Andreas Hofer had now ascended the wagon. The soldiers stepped back, and the driver whipped up the horses.
Suddenly, Cajetan Doeninger elbowed his way to the wagon, and signed to the driver to stop.
"I shall accompany Hofer," he said, grasping the side-railing of the wagon in order to mount it.
"No, no," cried the jailer, hastening to him. "You are mistaken, you are free."
Doeninger, still clinging to the railing of the wagon, turned to him. "What said the general's order?" he asked.
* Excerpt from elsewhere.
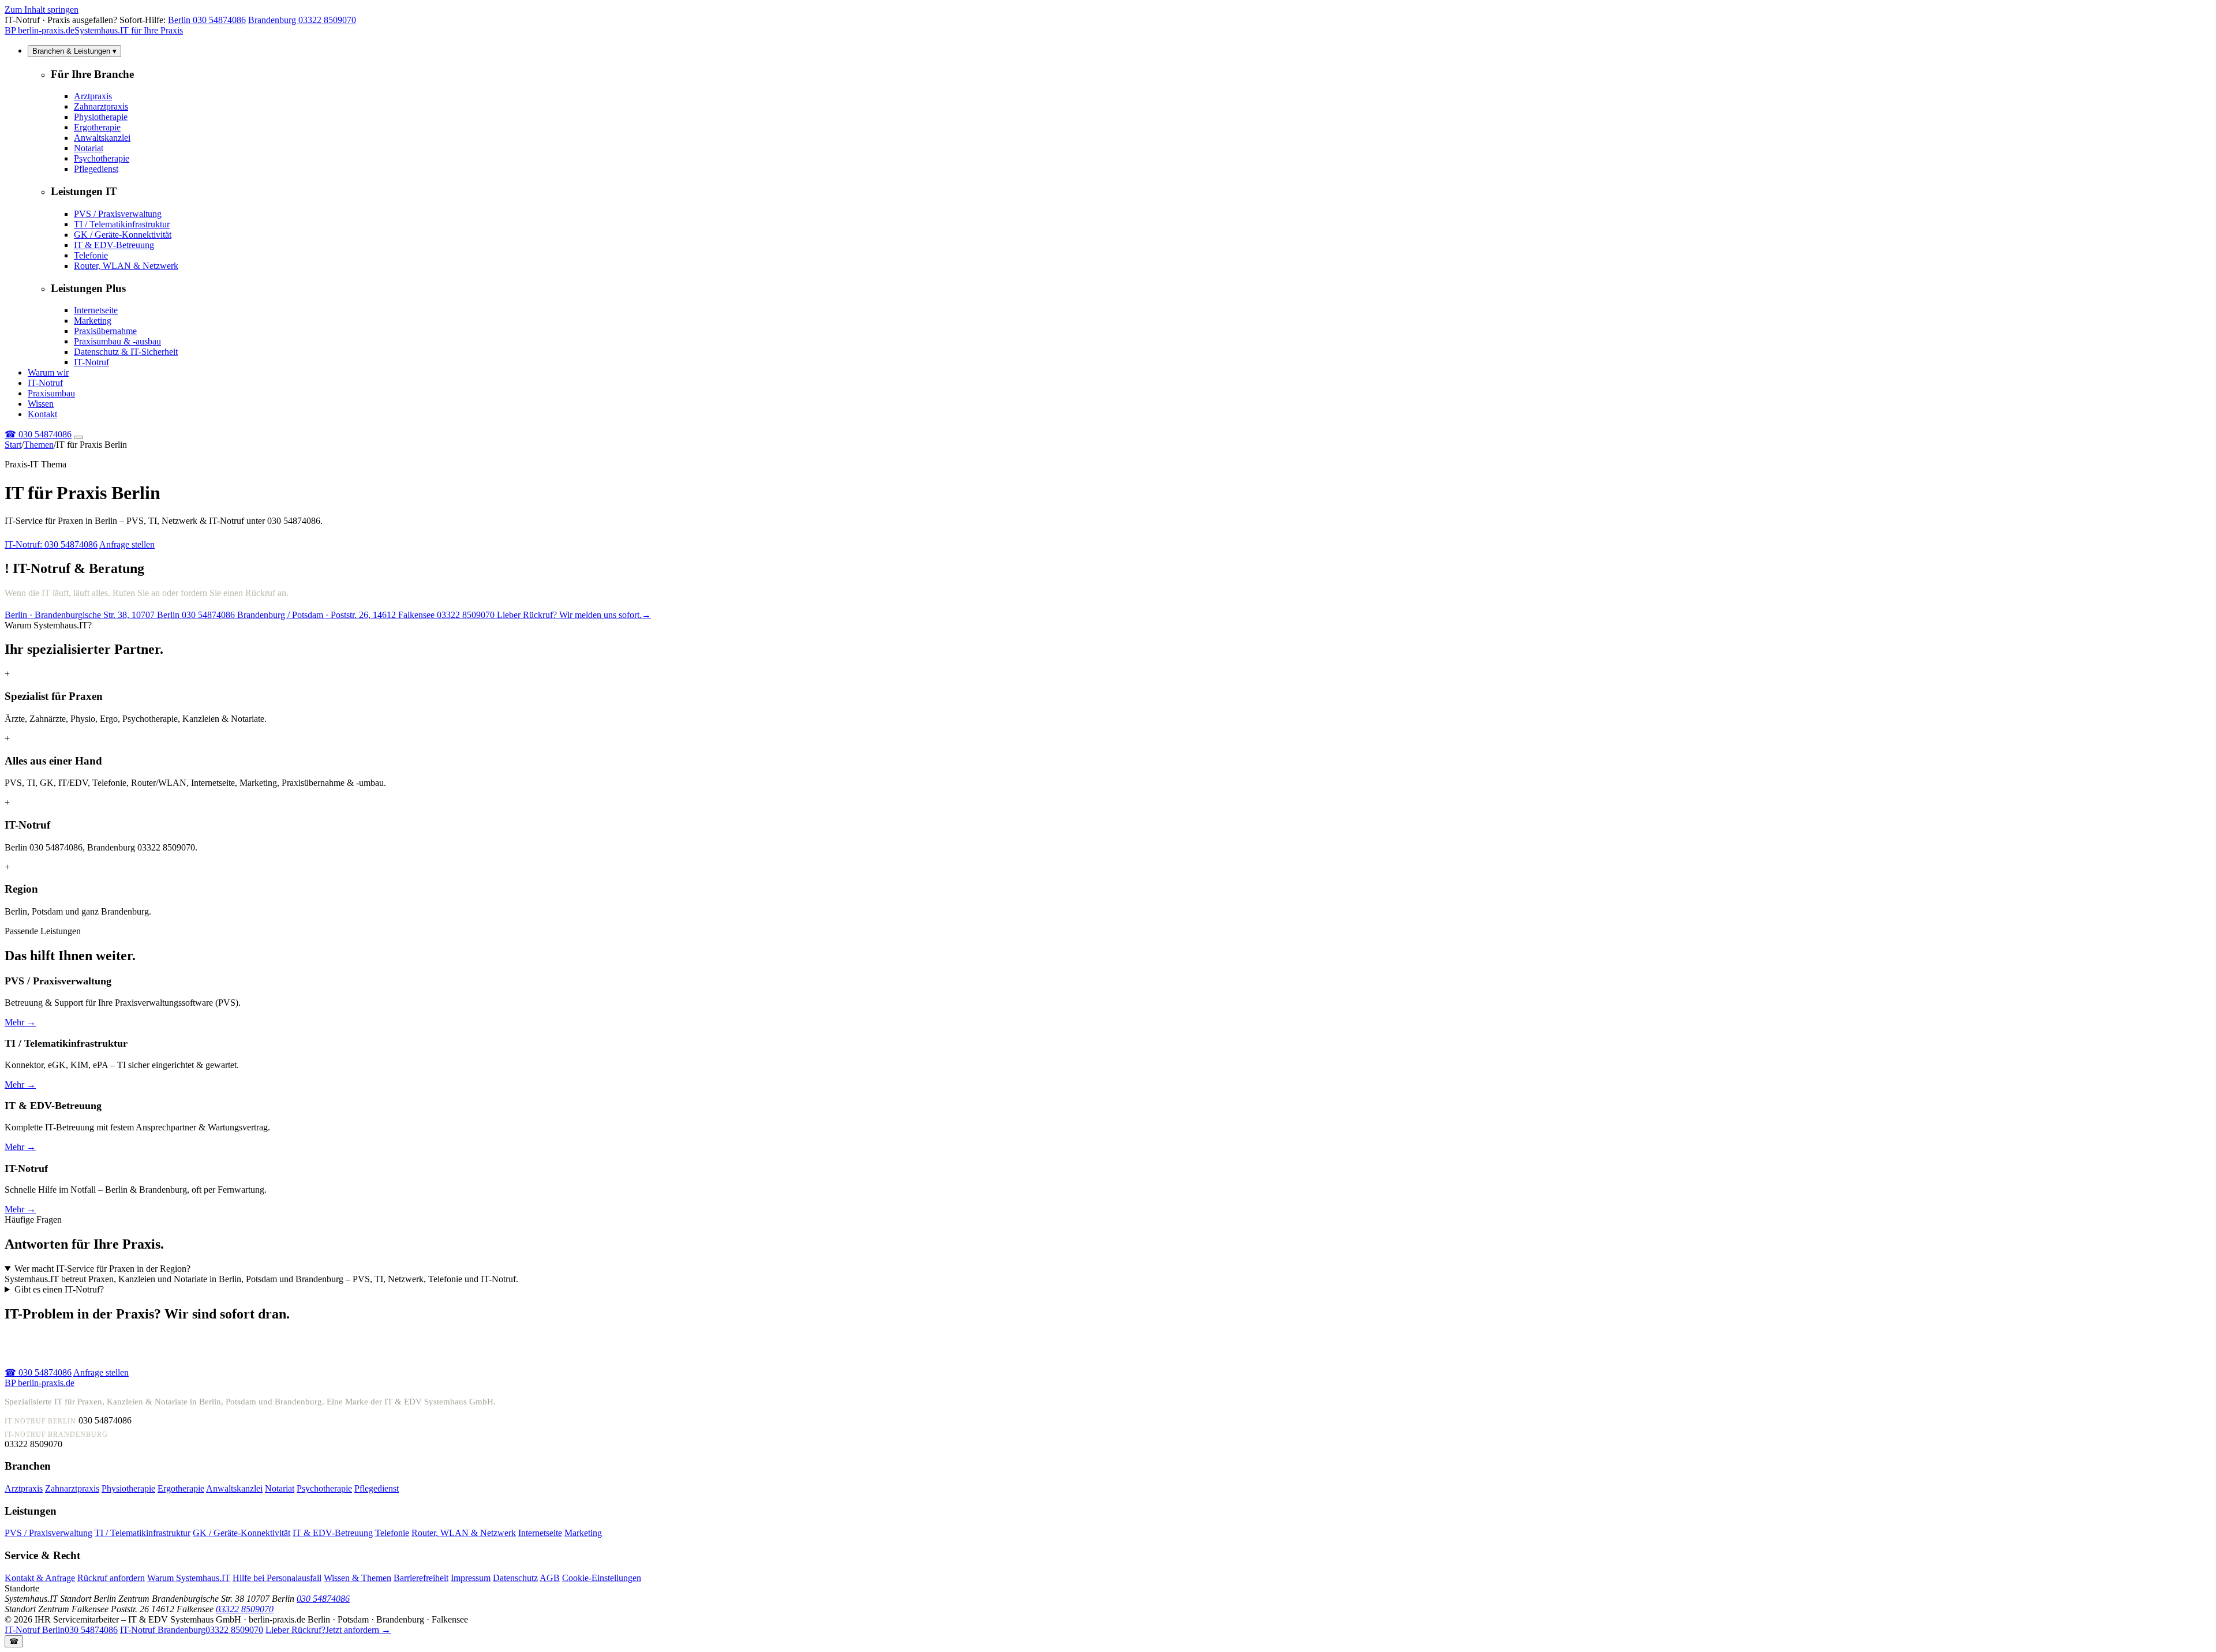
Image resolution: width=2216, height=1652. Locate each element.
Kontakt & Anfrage (40, 1578)
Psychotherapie (101, 158)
"It said, 'the young man is free, and can go wherever he pleases.'"
"Well, then," said Doeninger, mounting the wagon, quickly, "the young man will accompany Andreas Hofer to Mantua. Forward, driver, forward!"
The driver whipped up the horses, and the wagon started for Mantua. [Footnote: Donay, the priest who betrayed Andreas Hofer, according to the general belief of the Tyrolese, was soon afterwards appointed imperial chaplain at the chapel of Loretto, by a special decree of the Emperor Napoleon, and received, besides, large donations in lands and money.—See Hormayr's "Andreas Hofer," vol. ii., p. 507.— The peasant Francis Joseph Raffel, who had betrayed Hofer's place of concealment to Donay, was afterward called Judas Iscariot throughout the Tyrol. Every one turned his back upon him with the utmost horror, and the men of the Passeyr valley told him they would shoot him if he did not hang himself within a week. Raffel fled in great dismay to Bavaria, where the government gave him a small office in the revenue department—See "Gallery of Heroes; Andreas Hofer," p. 191.]